Abstract:
Posizionate nei complessi templari e negli ambienti religiosi fin dalle epoche più antiche, le rappresentazioni delle divinità hindū hanno da sempre goduto di un notevole prestigio, giungendo a conquistare – in epoca moderna – gli spazi del mercato popolare e diffondendosi, in forma di stampe litografiche, cromolitografiche e fotografiche, nei maggiori esercizi commerciali indiani, con un posto di riguardo nel bazaar. Un tale inserimento di mercato è stato reso possibile dalle innovazioni tecnologiche che in epoca coloniale hanno animato e suggestionato la produzione artistica in India, conducendola - in ambito figurativo - a soluzioni nuove, originali, di successo, e per certi versi con sviluppi difformi rispetto quanto stava avvenendo in Europa. Difatti, se qui la riproduzione meccanica minava l’unicità dell’opera d’arte, nel contesto indiano, nel periodo oggetto di indagine, i mezzi tecnologici sembrano operare in senso inverso, assicurando la popolarizzazione e al contempo il successo delle opere d’arte.
Il presente studio, pertanto, intende analizzare gli sviluppi tecnici che segnarono la scena artistica indiana tra il XIX e il XX secolo, con particolare riferimento all’elaborazione della specifica iconografia delle divinità hindū. Prendendo in esame il ruolo e la potenza figurativa delle rappresentazioni antiche e analizzandone gli sviluppi iconografici - temi ai quali è dedicata una trattazione teorico-concettuale nei capitoli preliminari del lavoro -, ci si propone di esaminare le modalità attraverso le quali le iconografie religiose hanno acquisito popolarità grazie alla riproducibilità meccanica e grazie alla loro diffusione attraverso i mezzi a stampa.

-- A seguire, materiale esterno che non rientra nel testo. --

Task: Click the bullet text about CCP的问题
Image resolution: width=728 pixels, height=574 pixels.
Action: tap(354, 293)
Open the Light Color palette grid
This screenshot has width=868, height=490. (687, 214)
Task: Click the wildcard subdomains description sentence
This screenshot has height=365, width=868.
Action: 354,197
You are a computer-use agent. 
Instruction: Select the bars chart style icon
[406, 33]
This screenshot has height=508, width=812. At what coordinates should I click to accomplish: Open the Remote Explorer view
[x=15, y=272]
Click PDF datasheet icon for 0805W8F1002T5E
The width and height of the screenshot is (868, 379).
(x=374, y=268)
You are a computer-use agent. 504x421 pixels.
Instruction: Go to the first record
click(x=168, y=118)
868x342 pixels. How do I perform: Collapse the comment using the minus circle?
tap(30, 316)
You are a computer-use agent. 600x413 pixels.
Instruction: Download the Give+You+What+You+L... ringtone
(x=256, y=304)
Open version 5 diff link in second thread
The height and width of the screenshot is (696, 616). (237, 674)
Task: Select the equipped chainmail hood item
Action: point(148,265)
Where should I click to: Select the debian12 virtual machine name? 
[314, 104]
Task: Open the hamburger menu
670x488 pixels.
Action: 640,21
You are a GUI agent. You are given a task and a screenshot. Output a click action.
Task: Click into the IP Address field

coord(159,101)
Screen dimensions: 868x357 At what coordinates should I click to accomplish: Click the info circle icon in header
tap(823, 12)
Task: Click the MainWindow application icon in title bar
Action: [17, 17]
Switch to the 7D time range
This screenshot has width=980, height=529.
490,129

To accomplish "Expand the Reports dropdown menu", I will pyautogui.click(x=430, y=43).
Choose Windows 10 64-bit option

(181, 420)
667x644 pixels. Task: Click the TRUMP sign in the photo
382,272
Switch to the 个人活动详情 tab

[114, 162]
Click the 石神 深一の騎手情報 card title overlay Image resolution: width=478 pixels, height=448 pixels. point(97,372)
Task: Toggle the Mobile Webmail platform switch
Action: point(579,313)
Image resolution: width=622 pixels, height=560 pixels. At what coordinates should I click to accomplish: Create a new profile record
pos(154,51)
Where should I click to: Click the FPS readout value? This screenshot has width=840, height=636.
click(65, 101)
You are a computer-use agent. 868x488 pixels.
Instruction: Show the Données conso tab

Allo scopo di soddisfare tali intenti, la ricerca prende come riferimento principale l’opera di Raja Ravi Varma (1848-1906), uno dei primi pittori accademici indiani del XIX secolo. La popolarità dell’artista si amplifica quando, nel 1894, istituisce la propria stamperia d'arte a Bombay (Mumbai), allo scopo di sfruttare le moderne tecnologie meccaniche per riprodurre e diffondere copie cromolitografiche dei propri lavori, in particolare dei dipinti a soggetto puranico e mitologico. La stamperia di Raja Ravi Varma - tra i pionieri dell’attività di riproduzione a stampa - e le altre che vanno fiorendo negli anni successivi saranno responsabili della nascita di un nuovo genere artistico tuttora molto apprezzato, la cosiddetta calendar art, disseminata nei bazaar delle maggiori città indiane e principalmente animata dalle rappresentazioni delle divinità hindū. Tale successo nel Subcontinente conferma il ruolo delle nuove tecniche di riproduzione nel determinare la fortuna iconografica di peculiari soggetti artistici. È su questa base, dunque, che il principio guida della ricerca si è avvalso della tesi elaborata dall’intellettuale tedesco Walter Benjamin ne L’opera d’arte nell’epoca della sua riproducibilità tecnica (1935), nel tentativo di operare una distinzione tra le conseguenze che i mezzi meccanici hanno attuato nelle produzioni d’arte di Europa e India. Infatti, se l’argomentazione del critico berlinese – che ravvisa nella riproducibilità la causa della perdita dell’aura dell’opera d’arte - è applicabile all’arte moderna europea del XIX secolo, ciò potrebbe essere messo in discussione nel caso indiano, dove la riproduzione si rivela essere un’occasione di consacrazione per gli artisti, come dimostrato dall’attività di Raja Ravi Varma. Proprio in virtù dell’ampia diffusione odierna di tali stampe iconografiche, che dal primo contesto d’origine, il bazaar, hanno occupato innumerevoli spazi pubblici e privati, il presente lavoro intende gettare le basi per studi e ricerche future che potrebbero guardare alle modalità del consumo popolare di tali rappresentazioni e alla tipologia del pubblico fruitore.